Stored items
··········

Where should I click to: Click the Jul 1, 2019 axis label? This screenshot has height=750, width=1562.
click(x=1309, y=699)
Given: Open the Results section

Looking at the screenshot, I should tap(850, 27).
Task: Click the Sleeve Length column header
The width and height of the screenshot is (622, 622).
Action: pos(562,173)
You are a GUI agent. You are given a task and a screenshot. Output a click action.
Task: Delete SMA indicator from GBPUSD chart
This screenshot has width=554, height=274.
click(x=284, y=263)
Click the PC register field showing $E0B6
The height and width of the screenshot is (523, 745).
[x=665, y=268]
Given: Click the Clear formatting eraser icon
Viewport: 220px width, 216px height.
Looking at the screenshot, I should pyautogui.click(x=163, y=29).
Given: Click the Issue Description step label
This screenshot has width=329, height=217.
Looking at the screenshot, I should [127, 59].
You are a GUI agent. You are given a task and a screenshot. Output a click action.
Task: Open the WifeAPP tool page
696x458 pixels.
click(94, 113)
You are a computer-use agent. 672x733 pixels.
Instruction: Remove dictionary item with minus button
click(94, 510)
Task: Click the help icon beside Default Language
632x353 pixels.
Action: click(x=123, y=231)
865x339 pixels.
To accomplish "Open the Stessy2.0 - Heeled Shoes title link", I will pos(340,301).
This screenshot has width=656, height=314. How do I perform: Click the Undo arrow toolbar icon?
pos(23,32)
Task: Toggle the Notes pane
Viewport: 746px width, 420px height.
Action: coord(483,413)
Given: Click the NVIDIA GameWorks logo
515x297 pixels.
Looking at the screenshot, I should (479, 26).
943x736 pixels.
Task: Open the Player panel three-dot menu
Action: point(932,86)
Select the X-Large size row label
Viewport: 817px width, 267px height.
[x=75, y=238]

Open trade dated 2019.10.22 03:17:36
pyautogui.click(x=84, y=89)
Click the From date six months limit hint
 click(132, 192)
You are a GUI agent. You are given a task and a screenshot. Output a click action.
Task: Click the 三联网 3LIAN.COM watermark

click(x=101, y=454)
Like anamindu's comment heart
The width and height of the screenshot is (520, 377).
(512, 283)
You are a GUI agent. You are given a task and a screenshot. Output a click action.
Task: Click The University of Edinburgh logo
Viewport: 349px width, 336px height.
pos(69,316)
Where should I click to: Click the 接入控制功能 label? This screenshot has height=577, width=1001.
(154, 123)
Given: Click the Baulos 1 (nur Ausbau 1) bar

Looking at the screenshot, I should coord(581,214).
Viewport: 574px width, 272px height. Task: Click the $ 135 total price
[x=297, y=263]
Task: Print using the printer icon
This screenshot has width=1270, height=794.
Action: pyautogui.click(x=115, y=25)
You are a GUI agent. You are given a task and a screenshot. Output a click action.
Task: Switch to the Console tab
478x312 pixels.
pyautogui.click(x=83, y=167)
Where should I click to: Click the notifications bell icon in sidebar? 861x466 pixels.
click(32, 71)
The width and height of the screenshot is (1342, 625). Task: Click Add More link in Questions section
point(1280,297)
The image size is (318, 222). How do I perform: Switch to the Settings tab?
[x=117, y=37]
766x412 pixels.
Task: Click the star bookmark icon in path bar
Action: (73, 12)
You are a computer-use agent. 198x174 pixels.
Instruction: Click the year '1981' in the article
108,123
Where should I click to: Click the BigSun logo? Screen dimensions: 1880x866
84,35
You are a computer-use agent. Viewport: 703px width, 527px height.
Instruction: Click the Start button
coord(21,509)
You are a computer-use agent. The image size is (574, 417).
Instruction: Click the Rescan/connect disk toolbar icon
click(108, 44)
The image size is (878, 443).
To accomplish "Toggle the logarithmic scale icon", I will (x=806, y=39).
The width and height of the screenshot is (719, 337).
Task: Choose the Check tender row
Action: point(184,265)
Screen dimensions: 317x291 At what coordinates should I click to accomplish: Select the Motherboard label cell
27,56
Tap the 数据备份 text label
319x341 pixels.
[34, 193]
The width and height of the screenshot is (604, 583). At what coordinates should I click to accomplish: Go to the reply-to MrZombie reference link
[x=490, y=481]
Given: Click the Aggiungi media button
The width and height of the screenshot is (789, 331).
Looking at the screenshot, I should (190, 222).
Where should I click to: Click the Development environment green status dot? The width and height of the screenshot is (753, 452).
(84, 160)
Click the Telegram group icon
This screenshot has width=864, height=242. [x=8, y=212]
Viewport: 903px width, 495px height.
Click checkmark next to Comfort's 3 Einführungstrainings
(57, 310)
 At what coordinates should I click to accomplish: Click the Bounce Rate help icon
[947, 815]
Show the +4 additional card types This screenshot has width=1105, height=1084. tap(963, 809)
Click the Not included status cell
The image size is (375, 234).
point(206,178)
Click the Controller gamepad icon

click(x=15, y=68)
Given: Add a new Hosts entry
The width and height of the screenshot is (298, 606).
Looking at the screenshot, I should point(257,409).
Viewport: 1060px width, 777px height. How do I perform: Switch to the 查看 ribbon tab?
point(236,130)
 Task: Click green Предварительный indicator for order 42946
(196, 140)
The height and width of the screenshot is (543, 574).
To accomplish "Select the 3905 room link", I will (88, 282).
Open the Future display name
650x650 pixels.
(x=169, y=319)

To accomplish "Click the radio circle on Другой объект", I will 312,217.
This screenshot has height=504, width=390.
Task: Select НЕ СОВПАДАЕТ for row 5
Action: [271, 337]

··········

**Aim of the exercise**
Write down, word for word, the lines above from the one containing "Click checkmark next" through the one containing "Given: Add a new Hosts entry", both ends included.

**Expected answer**
Click checkmark next to Comfort's 3 Einführungstrainings
(57, 310)
 At what coordinates should I click to accomplish: Click the Bounce Rate help icon
[947, 815]
Show the +4 additional card types This screenshot has width=1105, height=1084. tap(963, 809)
Click the Not included status cell
The image size is (375, 234).
point(206,178)
Click the Controller gamepad icon

click(x=15, y=68)
Given: Add a new Hosts entry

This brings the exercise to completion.